Of the lines in the data below, write out exactly those from the one holding "Task: Click the" through the one holding "Viewport: 1315px width, 588px height.", both included.

EXTRACTED INFORMATION
========================

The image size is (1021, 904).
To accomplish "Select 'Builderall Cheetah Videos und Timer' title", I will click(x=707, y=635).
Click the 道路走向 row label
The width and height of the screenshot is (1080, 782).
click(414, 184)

========================

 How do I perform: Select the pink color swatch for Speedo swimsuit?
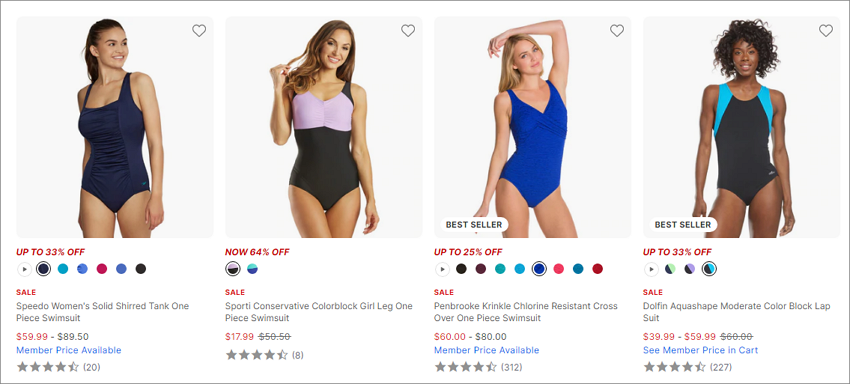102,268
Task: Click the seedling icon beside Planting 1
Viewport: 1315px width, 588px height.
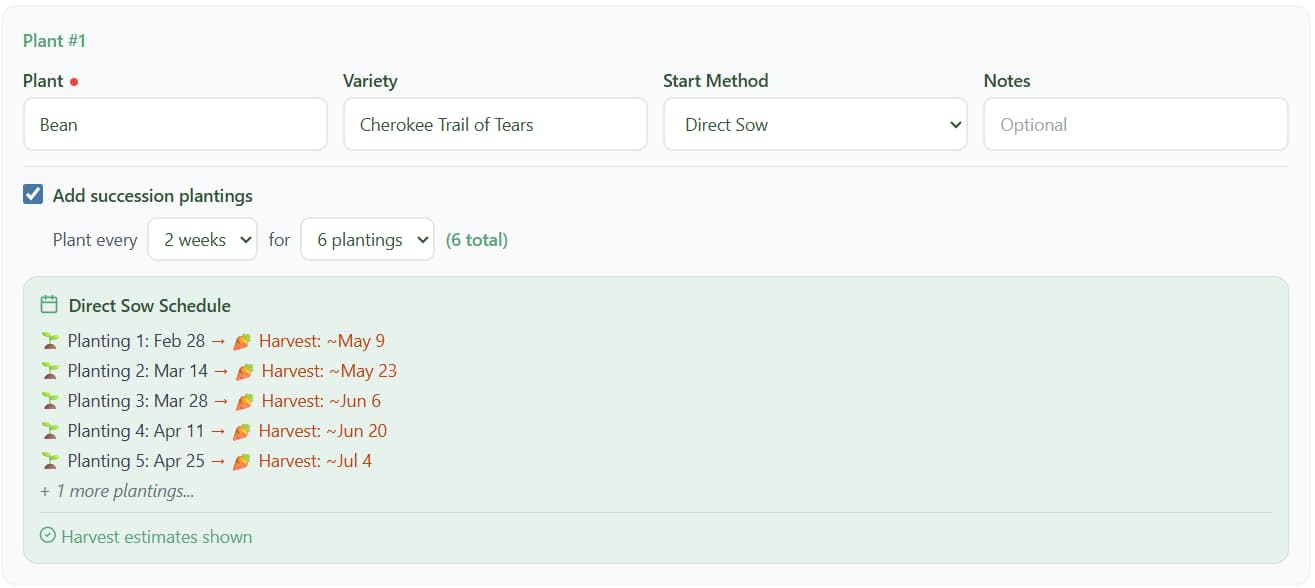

========================

ANSWER TO THE PROBLEM
Task: Click the seedling icon beside Planting 1
Viewport: 1315px width, 588px height.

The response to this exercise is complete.